## Work task
Turn the records below into a numbered list, starting with the line that contains "Locate an element" and going on through the line that contains "votemanager-logo: VOTE MANAGER". Leave out any blank lines and include nothing else.

## Data shown
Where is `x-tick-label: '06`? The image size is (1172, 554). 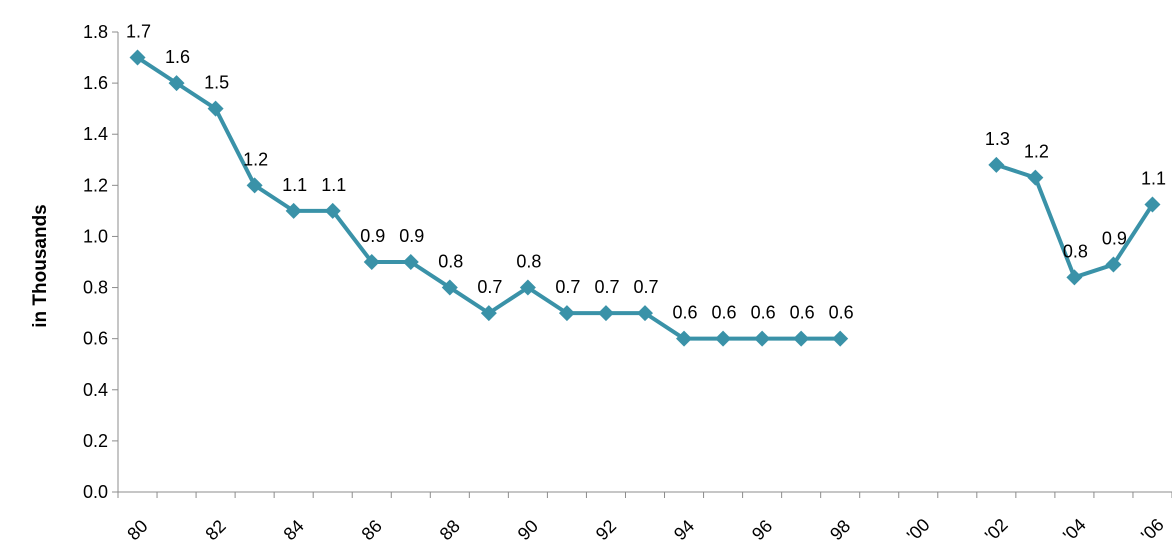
--
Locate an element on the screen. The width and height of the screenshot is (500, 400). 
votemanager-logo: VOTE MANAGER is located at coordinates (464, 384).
--
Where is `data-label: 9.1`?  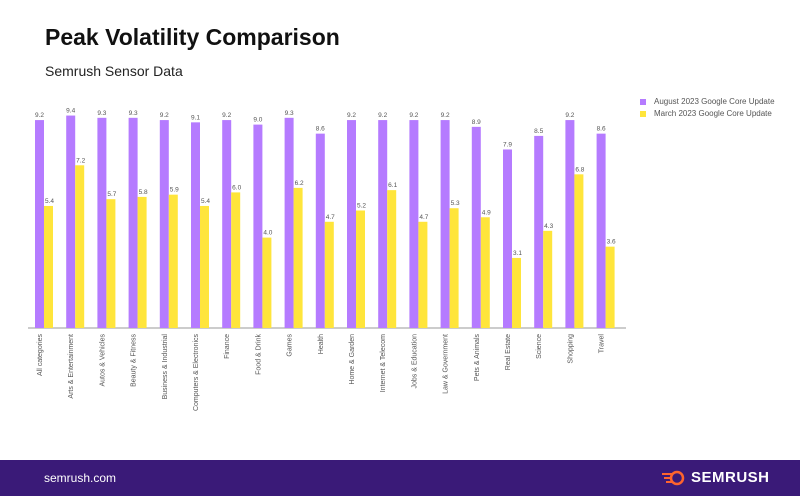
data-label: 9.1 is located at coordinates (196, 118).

## Written answer
1. Locate an element on the screen. The width and height of the screenshot is (500, 400). 
2. votemanager-logo: VOTE MANAGER is located at coordinates (464, 384).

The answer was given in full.